What worked and didn’t work about the Communities First programme

What has worked

3.    When it has worked well, Communities First has been highly regarded by partners and much appreciated by the communities it has served. The most recent (2015) evaluation noted:


Communities First is regarded as a valuable Programme by many of the

stakeholders involved in its delivery. The limited engagement this evaluation

has had with the scheme’s beneficiaries also suggests it is well received by

local communities, with many examples of positive changes made to the lives

of those in its target areas.[1] 

4.    While the responses to the Welsh Government’s consultation on the future of Communities First are not representative because of the significant number of respondents who had links with the programme, nevertheless many respondents including residents were supportive of its activities.[2]

5.    Successive evaluations and our own experience show that what Communities First has done particularly well is:

 

a.    Community engagement: Communities First has engaged with and developed an understanding of local communities that is unique. At best it has built exceptional trust amongst people who distrust the state, so that they are willing to get involved with local services and activities.

 

b.    Partnerships: Communities First has built partnerships with a wide range of stakeholders, from Jobcentre Plus to local schools, helping to shape local services and improve access so that they better meet the needs of the community.

 

c.    Delivery of services: Communities First has supported the delivery of valuable services, from offering ‘job clubs’ to help people into work, to debt advice for people in financial difficulty to much-needed mental health services. Local access to such services has been vital for people for whom the cost of a bus journey of even a few miles can be prohibitive.

 

d.    ‘Soft’ outcomes: although the evidence is patchier, Communities First has also often achieved good ‘soft’ outcomes such as people feeling more confident, having wider horizons and having better job prospects (if not yet having a job). These changes are very hard to measure but are no less important because of that.

 

What has not worked

6.    Despite these successes, there are ways in which Communities First is not working so well. Crucially, the programme has not achieved significant, measurable reductions in poverty and deprivation in either the designated areas or in Wales as a whole. Evaluations in 2010 and 2011 – the most recent of the programme’s effect on deprivation – found that the then approach had ‘limited’[3] and ‘marginal’[4] impact. And while the Welsh Index of Multiple Deprivation cannot be used to monitor progress, the areas that were the most deprived in Wales in the early 2000s are mostly still amongst the most deprived.

7.    In our view there are two reasons for Communities First’s difficulty achieving change on the ground – the fundamental approach of the programme and its delivery.

Fundamental Approach

8.    The current approach to Communities First is based on changing the characteristics and behaviours of individuals through, for example, improving employability, encouraging healthy lifestyles and improving life skills. The assumption is that individuals are the problem, and that the solution is to ‘treat’ them – a term actually used in the 2015 evaluation.[5]   

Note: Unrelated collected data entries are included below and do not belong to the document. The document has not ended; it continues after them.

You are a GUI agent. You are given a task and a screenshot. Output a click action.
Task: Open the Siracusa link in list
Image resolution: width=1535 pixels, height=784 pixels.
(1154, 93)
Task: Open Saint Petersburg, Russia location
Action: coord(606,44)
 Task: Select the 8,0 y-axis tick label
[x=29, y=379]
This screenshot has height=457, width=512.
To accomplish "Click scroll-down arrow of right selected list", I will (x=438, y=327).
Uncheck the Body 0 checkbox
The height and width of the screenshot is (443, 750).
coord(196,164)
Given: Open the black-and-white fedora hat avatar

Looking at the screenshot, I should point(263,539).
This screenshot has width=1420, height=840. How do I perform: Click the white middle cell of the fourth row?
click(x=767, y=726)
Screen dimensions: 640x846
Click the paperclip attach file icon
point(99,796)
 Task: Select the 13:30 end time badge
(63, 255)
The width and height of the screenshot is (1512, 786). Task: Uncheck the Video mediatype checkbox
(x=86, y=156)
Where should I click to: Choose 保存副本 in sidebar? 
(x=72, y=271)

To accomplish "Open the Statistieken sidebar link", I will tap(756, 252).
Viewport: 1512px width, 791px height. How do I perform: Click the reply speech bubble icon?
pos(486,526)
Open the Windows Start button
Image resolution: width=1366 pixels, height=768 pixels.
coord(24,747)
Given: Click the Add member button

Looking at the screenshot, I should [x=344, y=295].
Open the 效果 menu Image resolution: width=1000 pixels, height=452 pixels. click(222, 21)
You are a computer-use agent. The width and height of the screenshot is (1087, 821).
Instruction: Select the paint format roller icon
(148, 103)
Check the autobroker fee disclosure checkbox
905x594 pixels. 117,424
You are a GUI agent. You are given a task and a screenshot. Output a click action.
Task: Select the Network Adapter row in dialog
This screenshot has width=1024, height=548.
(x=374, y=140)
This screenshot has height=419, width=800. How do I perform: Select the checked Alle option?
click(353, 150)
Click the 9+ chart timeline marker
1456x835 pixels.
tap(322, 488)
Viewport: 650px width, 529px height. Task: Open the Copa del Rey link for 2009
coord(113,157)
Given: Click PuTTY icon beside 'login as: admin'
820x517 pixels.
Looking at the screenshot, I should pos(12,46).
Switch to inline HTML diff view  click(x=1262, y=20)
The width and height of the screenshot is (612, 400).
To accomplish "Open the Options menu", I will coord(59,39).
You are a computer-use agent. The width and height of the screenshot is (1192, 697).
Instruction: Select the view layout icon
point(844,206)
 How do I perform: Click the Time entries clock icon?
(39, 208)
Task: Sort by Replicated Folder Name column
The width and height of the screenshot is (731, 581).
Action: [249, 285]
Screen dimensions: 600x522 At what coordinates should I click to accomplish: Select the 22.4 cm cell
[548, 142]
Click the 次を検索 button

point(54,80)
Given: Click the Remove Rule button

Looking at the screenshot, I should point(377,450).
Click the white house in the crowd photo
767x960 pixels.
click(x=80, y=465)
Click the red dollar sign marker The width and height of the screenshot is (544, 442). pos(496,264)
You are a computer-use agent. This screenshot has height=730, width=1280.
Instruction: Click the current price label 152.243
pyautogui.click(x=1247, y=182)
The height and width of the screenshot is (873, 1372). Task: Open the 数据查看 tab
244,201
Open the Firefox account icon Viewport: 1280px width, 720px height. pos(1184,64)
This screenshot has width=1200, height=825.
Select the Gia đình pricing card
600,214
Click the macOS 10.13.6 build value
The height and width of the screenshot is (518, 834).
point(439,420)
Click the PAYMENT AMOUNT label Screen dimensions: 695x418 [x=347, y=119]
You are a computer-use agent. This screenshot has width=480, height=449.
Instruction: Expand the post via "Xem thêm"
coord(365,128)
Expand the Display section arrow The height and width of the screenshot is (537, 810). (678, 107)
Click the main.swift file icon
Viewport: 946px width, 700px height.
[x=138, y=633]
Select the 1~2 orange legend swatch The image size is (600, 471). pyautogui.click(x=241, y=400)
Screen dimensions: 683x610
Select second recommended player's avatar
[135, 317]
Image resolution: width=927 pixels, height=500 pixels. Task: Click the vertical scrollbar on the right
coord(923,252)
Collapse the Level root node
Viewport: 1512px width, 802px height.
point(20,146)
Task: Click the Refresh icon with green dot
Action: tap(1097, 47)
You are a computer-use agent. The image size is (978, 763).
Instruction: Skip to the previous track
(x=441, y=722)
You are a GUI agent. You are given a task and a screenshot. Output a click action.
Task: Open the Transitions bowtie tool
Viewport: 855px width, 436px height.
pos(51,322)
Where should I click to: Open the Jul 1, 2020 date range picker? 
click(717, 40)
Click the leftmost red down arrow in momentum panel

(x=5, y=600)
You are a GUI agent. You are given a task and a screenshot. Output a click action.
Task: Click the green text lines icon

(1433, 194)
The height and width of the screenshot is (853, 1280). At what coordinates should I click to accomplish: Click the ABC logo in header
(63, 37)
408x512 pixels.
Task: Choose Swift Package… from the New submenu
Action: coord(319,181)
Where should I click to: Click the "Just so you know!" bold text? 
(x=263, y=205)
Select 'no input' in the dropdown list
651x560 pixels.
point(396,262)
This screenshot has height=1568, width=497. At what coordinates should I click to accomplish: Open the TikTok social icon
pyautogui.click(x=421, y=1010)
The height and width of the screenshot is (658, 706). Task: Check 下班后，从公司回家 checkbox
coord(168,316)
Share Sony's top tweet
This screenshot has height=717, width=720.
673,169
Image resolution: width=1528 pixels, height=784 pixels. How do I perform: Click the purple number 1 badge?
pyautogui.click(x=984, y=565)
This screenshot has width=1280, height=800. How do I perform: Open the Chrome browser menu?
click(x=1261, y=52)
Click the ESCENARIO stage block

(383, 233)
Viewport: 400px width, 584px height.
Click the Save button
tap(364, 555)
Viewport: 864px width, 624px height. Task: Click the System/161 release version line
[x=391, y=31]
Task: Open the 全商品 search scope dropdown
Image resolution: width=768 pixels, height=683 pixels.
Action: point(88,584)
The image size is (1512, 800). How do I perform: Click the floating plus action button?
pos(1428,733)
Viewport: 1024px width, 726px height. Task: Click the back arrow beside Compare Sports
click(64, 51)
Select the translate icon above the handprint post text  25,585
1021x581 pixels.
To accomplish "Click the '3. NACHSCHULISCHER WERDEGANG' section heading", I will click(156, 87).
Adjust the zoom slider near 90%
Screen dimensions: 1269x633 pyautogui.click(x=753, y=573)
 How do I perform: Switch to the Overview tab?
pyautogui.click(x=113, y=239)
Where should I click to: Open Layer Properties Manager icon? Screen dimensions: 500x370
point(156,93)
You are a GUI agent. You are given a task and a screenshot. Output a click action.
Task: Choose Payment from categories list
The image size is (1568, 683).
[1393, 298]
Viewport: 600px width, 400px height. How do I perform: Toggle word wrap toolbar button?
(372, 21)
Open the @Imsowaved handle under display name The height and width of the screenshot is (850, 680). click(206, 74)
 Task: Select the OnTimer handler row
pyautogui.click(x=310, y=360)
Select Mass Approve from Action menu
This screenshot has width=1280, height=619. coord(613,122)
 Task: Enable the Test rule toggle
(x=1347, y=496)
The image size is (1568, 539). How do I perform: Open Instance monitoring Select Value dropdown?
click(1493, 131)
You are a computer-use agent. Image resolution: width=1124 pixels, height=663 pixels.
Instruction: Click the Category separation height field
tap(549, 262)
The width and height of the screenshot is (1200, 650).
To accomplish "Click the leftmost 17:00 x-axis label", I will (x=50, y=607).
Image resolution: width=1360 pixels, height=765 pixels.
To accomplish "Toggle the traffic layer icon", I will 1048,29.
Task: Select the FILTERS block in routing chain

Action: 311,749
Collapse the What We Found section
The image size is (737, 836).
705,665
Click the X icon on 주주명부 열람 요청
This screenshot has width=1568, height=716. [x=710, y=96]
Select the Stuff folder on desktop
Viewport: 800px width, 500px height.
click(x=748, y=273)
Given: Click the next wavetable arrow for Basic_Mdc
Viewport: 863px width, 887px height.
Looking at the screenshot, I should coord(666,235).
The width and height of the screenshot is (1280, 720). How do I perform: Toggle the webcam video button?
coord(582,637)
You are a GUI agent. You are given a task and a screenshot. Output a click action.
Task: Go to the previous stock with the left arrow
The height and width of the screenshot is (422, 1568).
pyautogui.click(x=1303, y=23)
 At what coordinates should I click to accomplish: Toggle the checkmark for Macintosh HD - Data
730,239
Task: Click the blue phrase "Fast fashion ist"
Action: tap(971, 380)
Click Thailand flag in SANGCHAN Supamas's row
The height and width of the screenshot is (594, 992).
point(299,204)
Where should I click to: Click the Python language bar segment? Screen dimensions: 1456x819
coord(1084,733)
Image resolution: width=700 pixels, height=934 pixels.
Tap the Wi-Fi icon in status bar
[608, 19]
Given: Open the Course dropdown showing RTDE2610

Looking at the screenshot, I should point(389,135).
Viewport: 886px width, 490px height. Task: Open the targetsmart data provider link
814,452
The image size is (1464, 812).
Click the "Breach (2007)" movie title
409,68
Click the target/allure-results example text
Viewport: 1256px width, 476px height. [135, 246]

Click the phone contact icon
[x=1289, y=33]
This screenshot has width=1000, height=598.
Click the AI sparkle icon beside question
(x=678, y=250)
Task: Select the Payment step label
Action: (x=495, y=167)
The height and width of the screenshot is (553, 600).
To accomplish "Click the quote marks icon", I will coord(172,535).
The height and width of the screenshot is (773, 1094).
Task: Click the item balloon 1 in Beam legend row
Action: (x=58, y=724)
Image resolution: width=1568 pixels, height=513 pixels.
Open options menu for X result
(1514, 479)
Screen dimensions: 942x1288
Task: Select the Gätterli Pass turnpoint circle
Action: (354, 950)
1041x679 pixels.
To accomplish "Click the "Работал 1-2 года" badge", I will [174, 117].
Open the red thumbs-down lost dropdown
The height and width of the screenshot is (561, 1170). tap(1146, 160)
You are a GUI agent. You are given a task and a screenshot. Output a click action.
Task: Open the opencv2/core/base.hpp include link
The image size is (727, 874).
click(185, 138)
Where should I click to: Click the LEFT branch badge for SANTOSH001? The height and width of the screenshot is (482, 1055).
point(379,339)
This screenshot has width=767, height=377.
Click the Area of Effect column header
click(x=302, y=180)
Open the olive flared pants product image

9.    In contrast, we see area deprivation as the result of complex social and economic changes.  Long-term changes in the economy and labour market, such as the decline of manufacturing and the loss of semi- and unskilled jobs, mean some people face significant problems finding secure, reasonably-paid work. At the same time, the housing market and housing allocation system tend to concentrate people facing the greatest disadvantage into particular small areas, for example where housing is relatively cheap and / or unpopular. It is no accident that the largest number of Communities First areas are found in the parts of Wales that have experienced the greatest economic shocks in recent decades.

10. It is difficult for the Communities First programme – like all area-based programmes – to shape these big social and economic forces, such as wage rates, whether a local employer makes people redundant, or local rents to name but a few. The task is all the harder because of the relatively weak relationship in the past between economic development priorities and Communities First.

 

11. Even when Communities First is able to change the characteristics of individuals, there is no guarantee that that will change the characteristics of the area. As the 2015 evaluation of Communities First concluded:

The Programme … is based on the key assumption that … changing individual-level outcomes … will significantly impact on area-level characteristics. The testing of this assumption would be a key aim of any future outcomes evaluation.[6]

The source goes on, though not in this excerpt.